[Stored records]
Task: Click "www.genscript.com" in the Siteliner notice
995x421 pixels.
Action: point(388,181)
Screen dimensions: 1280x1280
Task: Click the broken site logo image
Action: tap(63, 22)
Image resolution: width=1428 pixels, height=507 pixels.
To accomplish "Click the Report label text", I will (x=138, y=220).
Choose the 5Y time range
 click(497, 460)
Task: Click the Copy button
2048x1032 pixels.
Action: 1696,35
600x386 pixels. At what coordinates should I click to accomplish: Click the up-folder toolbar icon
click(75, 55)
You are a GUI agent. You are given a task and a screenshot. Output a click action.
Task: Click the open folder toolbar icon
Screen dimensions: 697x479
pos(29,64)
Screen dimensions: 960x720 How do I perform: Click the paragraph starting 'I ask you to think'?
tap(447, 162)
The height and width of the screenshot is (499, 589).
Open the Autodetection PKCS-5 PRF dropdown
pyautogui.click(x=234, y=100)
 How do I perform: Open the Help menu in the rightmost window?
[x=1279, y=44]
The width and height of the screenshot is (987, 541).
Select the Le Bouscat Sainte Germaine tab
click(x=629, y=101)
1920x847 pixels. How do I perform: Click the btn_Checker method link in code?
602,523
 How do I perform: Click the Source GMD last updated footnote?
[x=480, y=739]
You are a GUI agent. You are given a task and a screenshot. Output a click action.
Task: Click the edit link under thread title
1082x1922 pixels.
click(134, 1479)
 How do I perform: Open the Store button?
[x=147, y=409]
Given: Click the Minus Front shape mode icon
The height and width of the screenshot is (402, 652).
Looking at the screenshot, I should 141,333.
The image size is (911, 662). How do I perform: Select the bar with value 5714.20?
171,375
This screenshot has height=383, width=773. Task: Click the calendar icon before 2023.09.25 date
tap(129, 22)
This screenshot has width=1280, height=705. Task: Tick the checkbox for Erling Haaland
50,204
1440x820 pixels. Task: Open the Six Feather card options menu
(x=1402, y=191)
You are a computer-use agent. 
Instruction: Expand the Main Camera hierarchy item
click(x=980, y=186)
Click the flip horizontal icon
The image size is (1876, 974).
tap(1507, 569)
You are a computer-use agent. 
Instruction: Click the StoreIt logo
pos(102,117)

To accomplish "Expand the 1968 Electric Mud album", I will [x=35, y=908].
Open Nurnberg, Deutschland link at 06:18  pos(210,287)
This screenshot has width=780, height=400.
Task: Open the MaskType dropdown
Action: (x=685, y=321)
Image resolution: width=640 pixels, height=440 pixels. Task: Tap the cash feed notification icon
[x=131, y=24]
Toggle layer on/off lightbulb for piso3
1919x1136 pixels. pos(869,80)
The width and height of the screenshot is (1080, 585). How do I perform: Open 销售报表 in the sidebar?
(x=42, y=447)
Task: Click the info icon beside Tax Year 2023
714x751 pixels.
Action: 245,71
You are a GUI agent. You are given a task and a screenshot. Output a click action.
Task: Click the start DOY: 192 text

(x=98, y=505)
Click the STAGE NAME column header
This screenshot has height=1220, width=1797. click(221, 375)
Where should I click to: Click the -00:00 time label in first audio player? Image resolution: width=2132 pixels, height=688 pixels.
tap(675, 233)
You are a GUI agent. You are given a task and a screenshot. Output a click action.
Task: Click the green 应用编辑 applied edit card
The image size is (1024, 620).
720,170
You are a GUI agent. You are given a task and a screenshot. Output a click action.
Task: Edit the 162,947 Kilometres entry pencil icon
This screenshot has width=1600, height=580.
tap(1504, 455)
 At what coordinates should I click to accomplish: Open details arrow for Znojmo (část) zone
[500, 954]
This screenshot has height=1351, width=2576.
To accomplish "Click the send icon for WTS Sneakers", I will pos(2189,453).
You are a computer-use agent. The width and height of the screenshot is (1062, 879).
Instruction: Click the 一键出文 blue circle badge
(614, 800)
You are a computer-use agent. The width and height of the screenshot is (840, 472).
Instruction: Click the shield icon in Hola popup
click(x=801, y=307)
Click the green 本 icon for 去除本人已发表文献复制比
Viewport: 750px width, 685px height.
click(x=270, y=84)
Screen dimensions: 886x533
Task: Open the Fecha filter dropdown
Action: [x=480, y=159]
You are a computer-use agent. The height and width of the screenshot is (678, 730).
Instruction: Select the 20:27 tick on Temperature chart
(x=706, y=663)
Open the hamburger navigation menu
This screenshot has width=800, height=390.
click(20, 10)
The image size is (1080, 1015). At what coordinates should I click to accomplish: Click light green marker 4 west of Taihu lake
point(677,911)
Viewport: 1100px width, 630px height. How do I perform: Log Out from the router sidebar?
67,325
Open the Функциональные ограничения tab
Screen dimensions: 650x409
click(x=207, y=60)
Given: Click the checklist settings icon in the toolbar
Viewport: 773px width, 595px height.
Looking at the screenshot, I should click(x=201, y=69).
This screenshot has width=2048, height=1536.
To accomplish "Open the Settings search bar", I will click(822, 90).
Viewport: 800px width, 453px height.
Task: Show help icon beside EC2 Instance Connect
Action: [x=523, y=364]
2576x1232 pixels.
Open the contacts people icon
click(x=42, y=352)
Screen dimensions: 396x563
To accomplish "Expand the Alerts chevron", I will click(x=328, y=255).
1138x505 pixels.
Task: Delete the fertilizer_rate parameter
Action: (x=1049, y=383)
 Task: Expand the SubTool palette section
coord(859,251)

Exercise aim:
Read the entries and show each line that mentions "computer".

Answer below:
You are a computer-use agent. 
You are a computer-use agent. 
You are a computer-use agent. The width and height of the screenshot is (1062, 879).
You are a computer-use agent. The width and height of the screenshot is (840, 472).
You are a computer-use agent. The height and width of the screenshot is (678, 730).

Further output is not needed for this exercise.